* Items from a dataset:
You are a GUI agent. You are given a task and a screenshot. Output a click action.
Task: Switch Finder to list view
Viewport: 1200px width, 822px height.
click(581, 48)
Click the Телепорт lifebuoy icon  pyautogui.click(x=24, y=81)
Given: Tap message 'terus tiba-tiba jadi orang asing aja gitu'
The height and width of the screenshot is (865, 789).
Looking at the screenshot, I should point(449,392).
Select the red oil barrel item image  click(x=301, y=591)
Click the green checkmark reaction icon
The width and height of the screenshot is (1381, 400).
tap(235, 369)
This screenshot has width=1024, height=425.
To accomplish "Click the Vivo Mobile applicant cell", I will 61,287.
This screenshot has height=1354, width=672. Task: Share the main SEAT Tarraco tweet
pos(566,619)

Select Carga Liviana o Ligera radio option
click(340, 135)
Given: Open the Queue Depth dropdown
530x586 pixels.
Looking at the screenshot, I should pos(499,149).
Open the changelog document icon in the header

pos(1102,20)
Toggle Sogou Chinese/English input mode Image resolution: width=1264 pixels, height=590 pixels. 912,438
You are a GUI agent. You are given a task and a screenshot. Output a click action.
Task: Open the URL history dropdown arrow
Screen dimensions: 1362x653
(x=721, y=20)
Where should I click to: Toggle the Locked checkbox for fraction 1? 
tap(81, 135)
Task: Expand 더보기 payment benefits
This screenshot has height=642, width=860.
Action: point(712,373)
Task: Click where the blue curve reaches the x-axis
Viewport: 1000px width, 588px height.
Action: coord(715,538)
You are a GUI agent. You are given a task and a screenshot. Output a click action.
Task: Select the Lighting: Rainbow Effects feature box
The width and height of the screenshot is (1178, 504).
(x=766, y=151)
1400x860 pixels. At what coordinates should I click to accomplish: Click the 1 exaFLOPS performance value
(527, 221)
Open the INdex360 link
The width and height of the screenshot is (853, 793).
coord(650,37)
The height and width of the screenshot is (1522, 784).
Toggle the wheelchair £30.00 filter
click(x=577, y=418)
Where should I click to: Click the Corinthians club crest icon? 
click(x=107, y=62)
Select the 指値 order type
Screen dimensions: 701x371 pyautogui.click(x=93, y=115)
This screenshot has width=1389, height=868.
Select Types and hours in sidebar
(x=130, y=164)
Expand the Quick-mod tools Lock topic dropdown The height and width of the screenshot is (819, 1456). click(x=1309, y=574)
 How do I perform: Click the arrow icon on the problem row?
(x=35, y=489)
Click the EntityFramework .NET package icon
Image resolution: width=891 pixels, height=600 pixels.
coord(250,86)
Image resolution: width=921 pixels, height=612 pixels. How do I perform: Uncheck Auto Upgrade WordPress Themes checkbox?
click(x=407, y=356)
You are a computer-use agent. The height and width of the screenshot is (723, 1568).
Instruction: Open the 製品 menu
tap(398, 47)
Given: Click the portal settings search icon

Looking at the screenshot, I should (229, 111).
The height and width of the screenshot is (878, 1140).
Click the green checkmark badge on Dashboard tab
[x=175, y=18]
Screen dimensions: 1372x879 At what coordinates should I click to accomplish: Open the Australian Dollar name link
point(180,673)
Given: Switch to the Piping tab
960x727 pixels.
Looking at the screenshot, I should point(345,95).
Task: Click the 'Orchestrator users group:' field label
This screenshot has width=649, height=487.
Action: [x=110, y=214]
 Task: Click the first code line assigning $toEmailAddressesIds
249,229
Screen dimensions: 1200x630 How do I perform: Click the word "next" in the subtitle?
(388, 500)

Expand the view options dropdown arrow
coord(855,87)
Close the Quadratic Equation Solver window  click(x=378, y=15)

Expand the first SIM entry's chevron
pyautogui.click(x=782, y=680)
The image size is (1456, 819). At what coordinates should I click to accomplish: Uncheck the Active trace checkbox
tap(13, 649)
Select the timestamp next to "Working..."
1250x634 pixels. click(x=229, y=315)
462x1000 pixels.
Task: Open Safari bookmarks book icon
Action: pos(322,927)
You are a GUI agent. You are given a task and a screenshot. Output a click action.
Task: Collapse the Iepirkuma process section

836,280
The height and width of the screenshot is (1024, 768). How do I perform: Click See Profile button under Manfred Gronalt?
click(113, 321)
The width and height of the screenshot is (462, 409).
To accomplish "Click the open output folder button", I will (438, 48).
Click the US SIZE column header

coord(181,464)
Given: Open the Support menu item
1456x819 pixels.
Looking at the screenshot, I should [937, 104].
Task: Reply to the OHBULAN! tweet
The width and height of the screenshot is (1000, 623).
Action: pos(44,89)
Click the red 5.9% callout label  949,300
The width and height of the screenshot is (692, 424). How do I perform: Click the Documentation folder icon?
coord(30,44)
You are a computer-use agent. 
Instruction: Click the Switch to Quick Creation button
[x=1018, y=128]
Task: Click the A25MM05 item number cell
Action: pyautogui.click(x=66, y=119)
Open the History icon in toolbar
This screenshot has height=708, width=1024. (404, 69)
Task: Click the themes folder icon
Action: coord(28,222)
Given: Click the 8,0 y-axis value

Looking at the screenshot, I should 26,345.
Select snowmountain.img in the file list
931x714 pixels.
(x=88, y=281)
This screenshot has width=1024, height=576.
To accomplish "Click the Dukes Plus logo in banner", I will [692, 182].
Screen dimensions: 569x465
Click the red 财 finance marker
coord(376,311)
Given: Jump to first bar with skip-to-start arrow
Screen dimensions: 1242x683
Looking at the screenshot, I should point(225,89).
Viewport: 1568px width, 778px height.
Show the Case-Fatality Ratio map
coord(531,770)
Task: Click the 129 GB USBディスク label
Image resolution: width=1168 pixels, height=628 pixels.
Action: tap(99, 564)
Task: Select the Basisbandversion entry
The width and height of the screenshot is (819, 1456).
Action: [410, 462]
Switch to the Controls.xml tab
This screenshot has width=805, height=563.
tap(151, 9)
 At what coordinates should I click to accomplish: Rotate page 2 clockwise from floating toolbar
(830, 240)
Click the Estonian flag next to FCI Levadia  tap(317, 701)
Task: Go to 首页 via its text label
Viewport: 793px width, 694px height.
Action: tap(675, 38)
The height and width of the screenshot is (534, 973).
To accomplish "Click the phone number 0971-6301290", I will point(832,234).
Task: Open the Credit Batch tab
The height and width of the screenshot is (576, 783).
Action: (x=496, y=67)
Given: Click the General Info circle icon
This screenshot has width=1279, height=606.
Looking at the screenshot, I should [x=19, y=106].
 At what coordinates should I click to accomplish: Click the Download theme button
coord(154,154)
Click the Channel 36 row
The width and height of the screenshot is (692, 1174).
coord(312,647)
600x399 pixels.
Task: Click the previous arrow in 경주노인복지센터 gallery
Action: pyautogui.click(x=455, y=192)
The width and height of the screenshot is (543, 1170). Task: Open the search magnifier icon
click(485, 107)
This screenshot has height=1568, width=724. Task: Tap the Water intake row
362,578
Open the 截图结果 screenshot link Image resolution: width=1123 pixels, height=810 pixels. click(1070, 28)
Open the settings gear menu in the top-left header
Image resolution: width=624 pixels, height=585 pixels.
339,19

* Work to complete: Scan the lines above for the word "will". Return each one that has it.

* Response to this task:
To accomplish "Click the Vivo Mobile applicant cell", I will 61,287.
To accomplish "Click the open output folder button", I will (438, 48).
To accomplish "Click the Dukes Plus logo in banner", I will [692, 182].
To accomplish "Click the phone number 0971-6301290", I will point(832,234).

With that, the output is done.